■ Work to do
Write out, character for character, the section of the UWV exploratory analysis notebook that opens with the words containing "## Get train" and closes with "data analysis on.".

■ Excerpt to read
In [None]:
import pandas as pd
import altair as alt
from pathlib import Path

TABLE_ID = '80072ned'
TABLE_PATH = Path(f'./data/{TABLE_ID}')

# required for export to pdf with images?
alt.renderers.enable('png')

# UWV Exploratory Analysis

In [None]:
slp: pd.DataFrame = pd.read_parquet(TABLE_PATH / f'{TABLE_ID}.parquet')
slp.info()

In [None]:
slp

In [None]:
slp.category_group_title.value_counts()

## Get train and test

We will use 2022 and up as the final test data.
All prior tot 2022 will be training data. To test the trained model, we wil use 2021. So we get three splits:

- All data from 2013 onward and prior to 2021 is the real train data. This is the data to perform exploratory data analysis on. 
- All data from 2021 wil be the test set to test our trained models on. 
- When we are really done, 2022 and onwards will be the final test set.

■ Information supplied

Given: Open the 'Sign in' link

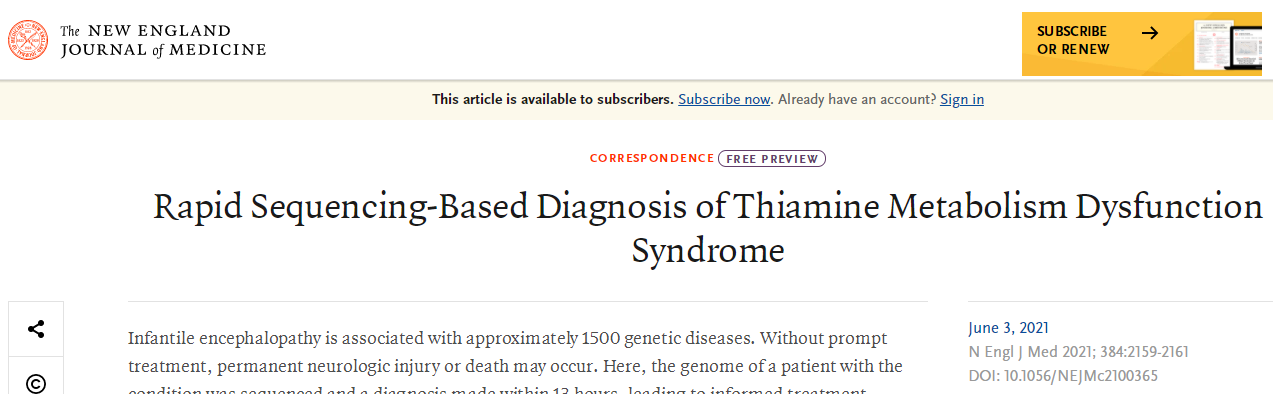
...
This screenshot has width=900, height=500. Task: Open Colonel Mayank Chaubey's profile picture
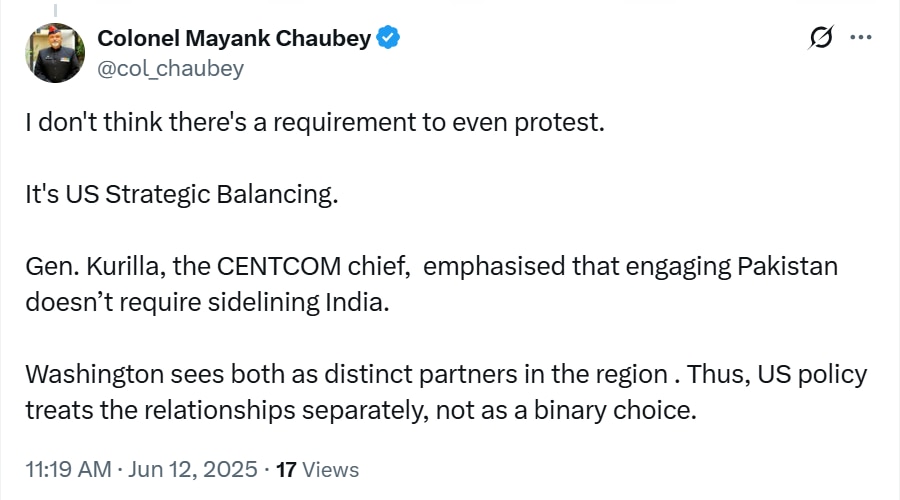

■ Task answer
## Get train and test

We will use 2022 and up as the final test data.
All prior tot 2022 will be training data. To test the trained model, we wil use 2021. So we get three splits:

- All data from 2013 onward and prior to 2021 is the real train data. This is the data to perform exploratory data analysis on.